Moreover, tariffs and trade rules aren’t just measures for improving production and productivity; they’re also tools of geopolitical strategy and statecraft. Mainstream economists often treat economic policy as if it occurs in a political vacuum and have difficulty grasping this.

This is on full display under the Trump administration. Economists who derided the arbitrariness of the “Liberation Day” tariff formula are still grappling with how this tariff shock-and-awe approach is part of a larger negotiating framework. The US is leveraging its economic power to extract policy concessions from weaker countries.

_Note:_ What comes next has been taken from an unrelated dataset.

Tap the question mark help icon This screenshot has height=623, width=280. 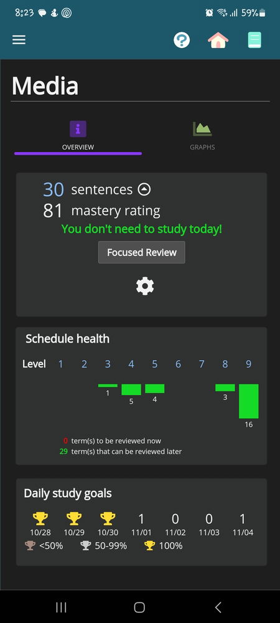click(x=182, y=40)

These concessions include economic measures like relaxing trade and investment rules to limit domestic regulation of American capital, tightening intellectual property provisions to protect American technology monopolies, strengthening investor protections to give American capital stronger footing even in national legal systems, and lowering taxes on American technology giants like Apple, Amazon, Google and Meta.

But these concessions also include pressure on very distant non-economic matters. Among many others, they have included: 50% tariffs on Brazil to censure the government for its “witch hunt” against former president Jair Bolsonaro; demands for Mexico to take more action to combat drug cartels and fentanyl trafficking; making Colombia accept deported migrants; pressing Russia to make peace with Ukraine; and an extra 10% tariff on countries that align with the “anti-American” policies of the BRICS group.

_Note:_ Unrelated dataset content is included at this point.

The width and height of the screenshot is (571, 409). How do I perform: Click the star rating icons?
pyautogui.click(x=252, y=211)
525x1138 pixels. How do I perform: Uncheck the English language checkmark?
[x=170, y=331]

The Philippine government has not publicly disclosed the US demands for lowering the tariffs it imposes, and negotiators have answered vaguely and evasively when asked.  

It’s also worth mentioning that the delegation’s eagerness for a US-PH FTA underscores its dangerously deferential stance. Even Washington itself has stepped back from entering new trade agreements in the past 17 years. If anything, its last FTA-related effort was in 2020 when it replaced the North America Free Trade Agreement (NAFTA) with a US-Mexico-Canada Agreement (USMCA) that gives the US more protections while opening up Canada and Mexico even more.

Real development

There are strong reasons to doubt that Trump’s tariffs will deliver on their hyped benefits of domestic reindustrialization and revenue generation for the US. Especially since, for now at least, there’s little evidence that the tariffs are located within a coherent industrial strategy. In any case, the US ignores textbooks with its unprecedented geoeconomic and geopolitical policy pressures.

The Philippines need not passively submit to US-centric trade norms or the demands of the Trump administration. National development must take precedence over market access, and sovereignty over compliance with US imperial dictates. Washington wants to lock the Philippines out of the very policy tools it needs to develop.

Real development doesn’t come from marginal improvements in export competitiveness, but from national industrialization that builds Filipino firms’ productive capacity, upgrades technology, and creates high-quality jobs. It comes from public policies that develop the agrarian economy, expand free or affordable public social services, and protects the environment. From this lens, fixating on a few tariff reductions distracts from the structural questions of national progress.

Instead of seeking tariff cuts in exchange for stifling economic concessions, the Philippines should defend its policy space and build regional cooperation to support its industrial agenda. The country has agency, and a progressive government would choose to mobilize moral, political, and diplomatic pressure.

The Philippines has limited leverage precisely because it confines itself to deeply unequal trade relations – and by acting so deferentially, it forfeits what little leverage it holds. But it’s never too late for the country to improve its edge by boldly asserting the national interest and building alliances with other affected countries, instead of giving up what little we have.

These bold changes can’t be done overnight but every foreign policy moment –such as the upcoming trade negotiations in the US or even the ASEAN chairmanship and summit in the Philippines next year –is important for asserting political will. The country’s economic policy needs to be so much more than merely managing our neocolonial dependency on the US.